Quienes estaban ausentes eran dos de los cuatro concejales socialistas. Tampoco estaba Maite Pina. No le debe ir la figuración. Ni Gerardo Sampedro. Ni Pablo Rivas. Ni Isabel González. Ni Elena Méndez-Leite. Ni Andrés Calvo Sotelo. Ni Paloma Lorenzo. Ni Cristina Sánchez. Ni Félix Alba. Me extrañó la ausencia de Félix Alba. Tenía entendido que aquella era su gente.
Supongo que no estaban porque no había sitio para todos. Creo que esa es la razón más amable. La más antipática es que el acto les daba vergüenza ajena como a El Capitán Possuelo. Sé de algunos que no les gusta el olor a panceta.

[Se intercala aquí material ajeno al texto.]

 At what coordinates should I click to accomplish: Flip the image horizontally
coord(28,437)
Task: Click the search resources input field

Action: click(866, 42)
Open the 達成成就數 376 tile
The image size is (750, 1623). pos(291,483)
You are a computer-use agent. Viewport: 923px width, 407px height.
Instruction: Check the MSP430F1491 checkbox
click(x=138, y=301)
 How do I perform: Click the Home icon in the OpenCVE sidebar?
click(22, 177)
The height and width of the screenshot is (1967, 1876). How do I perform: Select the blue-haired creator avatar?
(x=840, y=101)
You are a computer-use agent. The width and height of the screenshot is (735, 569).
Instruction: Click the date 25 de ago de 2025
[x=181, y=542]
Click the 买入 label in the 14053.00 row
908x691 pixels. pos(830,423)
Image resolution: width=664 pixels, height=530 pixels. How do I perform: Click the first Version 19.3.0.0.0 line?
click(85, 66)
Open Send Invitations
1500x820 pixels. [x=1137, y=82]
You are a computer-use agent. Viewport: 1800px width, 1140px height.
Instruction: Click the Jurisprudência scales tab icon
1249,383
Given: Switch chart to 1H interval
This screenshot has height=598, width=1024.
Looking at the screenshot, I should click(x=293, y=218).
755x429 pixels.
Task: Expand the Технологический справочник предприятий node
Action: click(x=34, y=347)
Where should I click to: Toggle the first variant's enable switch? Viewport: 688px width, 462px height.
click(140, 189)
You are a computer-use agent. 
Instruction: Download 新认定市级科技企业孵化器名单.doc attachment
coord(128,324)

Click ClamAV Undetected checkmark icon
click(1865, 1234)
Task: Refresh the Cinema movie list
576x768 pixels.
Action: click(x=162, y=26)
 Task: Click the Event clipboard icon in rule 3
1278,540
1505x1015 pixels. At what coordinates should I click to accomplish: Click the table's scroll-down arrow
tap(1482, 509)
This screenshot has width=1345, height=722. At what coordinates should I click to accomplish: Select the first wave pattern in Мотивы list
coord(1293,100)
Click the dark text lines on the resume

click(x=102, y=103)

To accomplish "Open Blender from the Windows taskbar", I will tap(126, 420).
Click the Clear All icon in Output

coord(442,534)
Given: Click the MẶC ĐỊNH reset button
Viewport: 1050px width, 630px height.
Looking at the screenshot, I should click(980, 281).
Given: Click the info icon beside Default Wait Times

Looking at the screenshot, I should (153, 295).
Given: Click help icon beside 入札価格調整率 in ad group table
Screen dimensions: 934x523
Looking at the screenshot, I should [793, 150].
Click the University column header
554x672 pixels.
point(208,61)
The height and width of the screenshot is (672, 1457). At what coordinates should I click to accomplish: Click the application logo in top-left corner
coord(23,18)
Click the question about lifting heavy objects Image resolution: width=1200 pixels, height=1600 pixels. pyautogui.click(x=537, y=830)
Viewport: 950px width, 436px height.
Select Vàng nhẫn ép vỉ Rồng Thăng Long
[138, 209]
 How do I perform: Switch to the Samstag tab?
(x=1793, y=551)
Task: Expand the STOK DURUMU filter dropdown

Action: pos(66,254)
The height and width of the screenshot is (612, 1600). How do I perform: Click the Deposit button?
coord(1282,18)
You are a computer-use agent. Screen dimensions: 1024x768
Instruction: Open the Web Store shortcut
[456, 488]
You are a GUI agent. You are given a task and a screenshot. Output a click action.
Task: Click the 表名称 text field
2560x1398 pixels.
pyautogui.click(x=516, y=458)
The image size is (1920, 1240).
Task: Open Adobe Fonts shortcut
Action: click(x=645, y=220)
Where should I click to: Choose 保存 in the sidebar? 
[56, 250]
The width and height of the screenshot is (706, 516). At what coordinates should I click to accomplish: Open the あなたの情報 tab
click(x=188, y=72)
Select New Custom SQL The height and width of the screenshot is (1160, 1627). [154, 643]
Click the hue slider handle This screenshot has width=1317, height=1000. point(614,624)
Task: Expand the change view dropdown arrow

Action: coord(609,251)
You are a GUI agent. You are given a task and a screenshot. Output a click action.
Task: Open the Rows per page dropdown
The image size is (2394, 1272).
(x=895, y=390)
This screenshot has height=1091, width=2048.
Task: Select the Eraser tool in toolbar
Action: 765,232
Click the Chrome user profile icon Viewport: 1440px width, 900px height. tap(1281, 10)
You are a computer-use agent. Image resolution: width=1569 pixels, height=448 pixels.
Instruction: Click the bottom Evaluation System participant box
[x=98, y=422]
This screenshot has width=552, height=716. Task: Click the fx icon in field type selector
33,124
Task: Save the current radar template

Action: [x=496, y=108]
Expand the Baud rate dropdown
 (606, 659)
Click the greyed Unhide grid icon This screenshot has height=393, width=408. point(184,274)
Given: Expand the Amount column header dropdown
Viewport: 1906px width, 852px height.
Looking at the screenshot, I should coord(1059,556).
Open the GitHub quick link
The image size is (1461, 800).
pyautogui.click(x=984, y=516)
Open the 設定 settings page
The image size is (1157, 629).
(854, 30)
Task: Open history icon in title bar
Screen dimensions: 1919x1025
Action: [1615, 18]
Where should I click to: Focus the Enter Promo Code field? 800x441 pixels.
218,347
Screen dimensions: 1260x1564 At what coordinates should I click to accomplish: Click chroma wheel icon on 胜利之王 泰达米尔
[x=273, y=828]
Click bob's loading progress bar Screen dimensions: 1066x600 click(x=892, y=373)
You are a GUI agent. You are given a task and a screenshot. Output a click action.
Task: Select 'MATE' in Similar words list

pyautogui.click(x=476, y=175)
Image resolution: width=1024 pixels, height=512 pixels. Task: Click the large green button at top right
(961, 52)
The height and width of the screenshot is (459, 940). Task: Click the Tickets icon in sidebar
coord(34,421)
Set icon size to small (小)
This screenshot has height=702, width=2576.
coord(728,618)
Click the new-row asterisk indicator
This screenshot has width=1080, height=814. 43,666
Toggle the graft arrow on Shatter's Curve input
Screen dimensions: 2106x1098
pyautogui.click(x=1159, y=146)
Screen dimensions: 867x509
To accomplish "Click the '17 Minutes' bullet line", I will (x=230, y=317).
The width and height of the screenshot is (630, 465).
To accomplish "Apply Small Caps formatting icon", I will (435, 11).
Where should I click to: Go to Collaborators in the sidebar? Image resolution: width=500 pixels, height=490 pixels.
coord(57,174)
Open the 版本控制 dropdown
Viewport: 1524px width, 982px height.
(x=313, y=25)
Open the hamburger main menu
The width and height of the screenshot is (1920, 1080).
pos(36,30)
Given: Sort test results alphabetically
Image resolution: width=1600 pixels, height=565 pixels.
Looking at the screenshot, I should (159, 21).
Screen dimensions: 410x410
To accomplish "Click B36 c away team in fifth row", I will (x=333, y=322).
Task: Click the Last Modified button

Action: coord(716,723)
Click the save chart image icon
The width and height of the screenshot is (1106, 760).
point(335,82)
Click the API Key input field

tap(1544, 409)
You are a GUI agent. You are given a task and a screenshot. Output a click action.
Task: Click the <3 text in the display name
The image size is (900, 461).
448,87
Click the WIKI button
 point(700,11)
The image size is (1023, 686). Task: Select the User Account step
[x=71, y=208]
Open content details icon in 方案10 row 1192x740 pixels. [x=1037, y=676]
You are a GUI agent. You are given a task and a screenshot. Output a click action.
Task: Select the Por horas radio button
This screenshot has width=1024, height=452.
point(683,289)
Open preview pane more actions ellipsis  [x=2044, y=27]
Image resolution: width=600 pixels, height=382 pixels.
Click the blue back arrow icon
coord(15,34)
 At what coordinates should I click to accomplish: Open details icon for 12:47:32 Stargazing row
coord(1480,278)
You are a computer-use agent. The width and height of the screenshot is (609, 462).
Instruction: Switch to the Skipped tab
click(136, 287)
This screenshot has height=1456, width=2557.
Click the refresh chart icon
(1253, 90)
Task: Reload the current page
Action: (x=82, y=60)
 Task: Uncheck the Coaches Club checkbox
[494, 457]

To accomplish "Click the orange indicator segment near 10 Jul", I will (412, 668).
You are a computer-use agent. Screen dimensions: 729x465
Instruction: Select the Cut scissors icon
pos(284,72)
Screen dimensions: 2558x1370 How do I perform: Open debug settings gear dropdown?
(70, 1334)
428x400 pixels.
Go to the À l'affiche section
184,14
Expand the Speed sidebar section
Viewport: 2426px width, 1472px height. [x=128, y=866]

Pablo Gil, por su parte, se asomaba y se escondía. Se le veía tenso. No es fácil asistir al inicio de su sepelio político.
Quien tampoco se asomó, y estaba en el viejo Ayuntamiento, fue Diego Lozano, antiguo Primer Teniente de Alcalde de Pozuelo y mano derecha de Adrados y, ahora, Director del Gabinete del Presidente González. Un tipo que, dicen, manda mucho.
También dicen que, pese al mando que tiene, es de los que piensan que ser alcalde de Pozuelo es más prestigioso y, desde luego, mucho más vistoso que estar a la sombra en la Comunidad.
No sé a qué vino Lozano a Pozuelo. No lo sé. Dicen que a conspirar. No lo creo. El que se fue a Sevilla perdió su silla.
Luego, tomando una cervecita en La Aurora, uno de mis gargantas profundas me dijo, hablando del tema, “Tarant, estás perdiendo facultades. Diego se mueve bien en la conspiración. Es un político puro y ellos nunca se van a Sevilla del todo. Lozano quiere volver a Pozuelo. Pero quiere volver como número uno”.
“¿Y?”, le pregunté yo.
“Piensa”, me contestó. “Lozano es muy listo. Y sabe que, para volver Pozuelo, no basta con mandar mucho en la Comunidad. Necesita aliados en el pueblo. Y los está buscando. Bueno, ya tiene uno”.
“¿Uno o una?”, volví a preguntar. “Dame el titular de mañana, leche”.
Pero ya no me contestó. Me guiño un ojo, me hizo un gesto y se puso a hablar de Vicente del Bosque. Imaginé que no podía seguir porque había moros en la costa.
El caso es que yo me quedé con las ganas de saber si el aliado de Diego Lozano en el Gobierno de Pozuelo era hombre o mujer.
Por los gestos de mi amigo, pensé que tenía que ser una mujer. Seguiré informando.